To do
1 – Answer these questions using the article on game show scandals, one answer per line:
(a) In what year did the producers of Twenty-One rig their games?
(b) What was the value of the Greek vase Trevor Montague had to hand back?
(c) How much did Celador donate to charity after the mistaken ruling in the celebrity edition?
2 – Print a passage from the article on game show scandals. Begin at the words "Game show contestants" and stop after "- winning £150,000.".

Game show contestants will do almost anything to get their hands on the cash, as Shane Hegarty discovers
It has been an interesting week for TV game shows, although the suspense has occurred off-screen. Tecwen Whittock, Maj Charles Ingram and his wife, Diana, were convicted of cheating their way to the top prize in Who Wants To Be A Millionaire? through a code of coughs that the judge described as a "shabby schoolboy trick". Meanwhile, gardaí announced that they would seek the extradition of Irishman Michael Furlong from the UK. Facing charges connected to the road death of a teenage girl in Carlow last year, he allegedly fled Ireland only to reappear on Channel 4's Boys and Girls a fortnight ago - winning £150,000.
Neither, however, are the first quiz show scandals. The most infamous remains that of Twenty-One, later immortalised by the movie Quiz Show. In 1957, the show's producers, under pressure due to flagging ratings, rigged games so that handsome academic Charles van Doren played a series of exciting ties with reigning champion Hubert Sempel. Finally "victorious", van Doren went on a month-long winning streak, amassing $138,000 and making the cover of Time magazine, all the while being fed the answers. After Sempel went to the newspapers, a government investigation led to the suspension of TV quiz shows.
Subsequent attempts at cheating have included the New Zealanders who last year took beta-blockers to win game show The Chair, in which success depends on maintaining a low heart-rate while being bombarded with general knowledge questions.
In the UK, meanwhile, the 1997 Fifteen To One champion, Trevor Montague, was forced to hand back a fifth-century Greek vase, valued at £3,000, because, contrary to the rules, he had appeared on the show before. After first taking part in 1990, he had also returned two years later, with hair slicked back and an earring, as Italian Steve Romana.
However, unprecedented prize money has meant that Who Wants To Be A Millionaire? has proved a magnet for controversy. In 2001, when a contestant on Qui veut gagner des millions? became the first Frenchman to claim the top prize there were accusations of a fix. On the final question, the audience had guessed correctly that Dr Rotule had tended to Captain Haddock in the Tintin stories, although the character was named only once throughout 22 books.
Here, the show went through a protracted saga after a contestant, Shane O'Doherty, was wrongly eliminated. The lunula, he had answered for £125,000, is a part of the heart. No, said the show, it's part of the fingernail. Wrong, retorted the medical textbooks. O'Doherty was invited back on the show, with the choice of continuing the quiz or taking the £125,000. He took the money.
In the US, a contestant who walked away with only $1,000 attempted to sue broadcaster ABC for more than $1 million in damages after claiming that he had been asked a misleading question. Asked "What capital city is located at the highest altitude above sea level?", he argued that the world's highest - La Paz - had not been among the options given. In the UK, the show's makers, Celador, last year donated £32,000 to charity after mistakenly ruling that Desmond Lynam and Mary Nightingale had answered incorrectly during a celebrity edition of the show.

Extracted information
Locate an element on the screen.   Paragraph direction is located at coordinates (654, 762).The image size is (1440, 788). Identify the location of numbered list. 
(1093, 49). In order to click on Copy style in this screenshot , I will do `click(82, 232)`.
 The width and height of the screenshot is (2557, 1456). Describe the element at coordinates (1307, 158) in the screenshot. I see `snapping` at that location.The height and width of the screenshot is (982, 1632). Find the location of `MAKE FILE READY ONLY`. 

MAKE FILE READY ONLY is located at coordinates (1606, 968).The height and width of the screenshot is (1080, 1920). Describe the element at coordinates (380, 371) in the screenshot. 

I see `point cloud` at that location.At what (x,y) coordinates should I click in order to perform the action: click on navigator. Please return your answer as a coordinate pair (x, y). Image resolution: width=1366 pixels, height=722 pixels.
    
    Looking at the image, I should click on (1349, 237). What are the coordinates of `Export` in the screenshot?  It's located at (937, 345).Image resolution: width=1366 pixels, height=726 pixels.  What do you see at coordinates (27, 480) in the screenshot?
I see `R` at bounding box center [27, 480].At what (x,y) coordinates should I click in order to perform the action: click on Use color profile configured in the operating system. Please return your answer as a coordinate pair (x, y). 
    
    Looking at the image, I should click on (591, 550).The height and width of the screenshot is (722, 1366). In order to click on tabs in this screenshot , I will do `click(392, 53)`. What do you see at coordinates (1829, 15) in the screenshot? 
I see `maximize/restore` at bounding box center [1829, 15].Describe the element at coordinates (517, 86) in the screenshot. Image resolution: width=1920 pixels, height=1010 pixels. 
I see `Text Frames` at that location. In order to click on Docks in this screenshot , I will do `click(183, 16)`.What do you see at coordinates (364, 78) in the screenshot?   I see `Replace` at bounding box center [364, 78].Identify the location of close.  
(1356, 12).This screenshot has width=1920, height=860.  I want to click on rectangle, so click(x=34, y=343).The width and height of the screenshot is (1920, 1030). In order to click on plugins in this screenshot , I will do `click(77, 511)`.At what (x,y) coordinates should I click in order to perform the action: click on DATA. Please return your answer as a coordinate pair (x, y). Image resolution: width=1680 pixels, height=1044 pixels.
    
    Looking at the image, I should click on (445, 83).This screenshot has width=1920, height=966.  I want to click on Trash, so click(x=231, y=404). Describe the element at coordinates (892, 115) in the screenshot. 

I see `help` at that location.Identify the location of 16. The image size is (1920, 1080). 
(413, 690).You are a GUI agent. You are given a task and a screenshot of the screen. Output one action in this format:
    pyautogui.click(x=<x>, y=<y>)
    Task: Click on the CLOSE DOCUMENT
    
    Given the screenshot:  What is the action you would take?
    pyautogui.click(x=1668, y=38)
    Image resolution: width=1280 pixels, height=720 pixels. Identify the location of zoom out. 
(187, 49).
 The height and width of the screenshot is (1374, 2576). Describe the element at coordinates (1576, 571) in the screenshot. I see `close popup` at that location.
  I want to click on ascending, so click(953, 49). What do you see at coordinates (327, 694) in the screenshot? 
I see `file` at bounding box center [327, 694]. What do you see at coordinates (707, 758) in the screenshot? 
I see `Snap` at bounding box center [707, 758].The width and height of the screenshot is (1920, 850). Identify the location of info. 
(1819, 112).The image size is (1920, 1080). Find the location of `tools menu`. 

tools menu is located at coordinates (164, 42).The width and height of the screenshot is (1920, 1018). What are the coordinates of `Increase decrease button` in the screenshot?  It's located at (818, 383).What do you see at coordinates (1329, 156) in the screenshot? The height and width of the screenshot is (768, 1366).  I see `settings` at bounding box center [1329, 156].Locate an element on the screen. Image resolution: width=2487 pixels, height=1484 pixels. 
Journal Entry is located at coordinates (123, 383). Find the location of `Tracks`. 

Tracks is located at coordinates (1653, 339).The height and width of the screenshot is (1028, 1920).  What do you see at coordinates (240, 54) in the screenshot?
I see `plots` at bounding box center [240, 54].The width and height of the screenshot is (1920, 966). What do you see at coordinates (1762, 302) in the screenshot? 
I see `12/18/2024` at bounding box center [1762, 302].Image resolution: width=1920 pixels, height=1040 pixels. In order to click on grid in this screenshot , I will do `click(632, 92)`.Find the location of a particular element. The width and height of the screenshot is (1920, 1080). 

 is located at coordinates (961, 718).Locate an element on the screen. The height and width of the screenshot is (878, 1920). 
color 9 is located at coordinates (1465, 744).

Answers for the exercise
1 –
(a) 1957
(b) £3,000
(c) £32,000

2 –
Game show contestants will do almost anything to get their hands on the cash, as Shane Hegarty discovers
It has been an interesting week for TV game shows, although the suspense has occurred off-screen. Tecwen Whittock, Maj Charles Ingram and his wife, Diana, were convicted of cheating their way to the top prize in Who Wants To Be A Millionaire? through a code of coughs that the judge described as a "shabby schoolboy trick". Meanwhile, gardaí announced that they would seek the extradition of Irishman Michael Furlong from the UK. Facing charges connected to the road death of a teenage girl in Carlow last year, he allegedly fled Ireland only to reappear on Channel 4's Boys and Girls a fortnight ago - winning £150,000.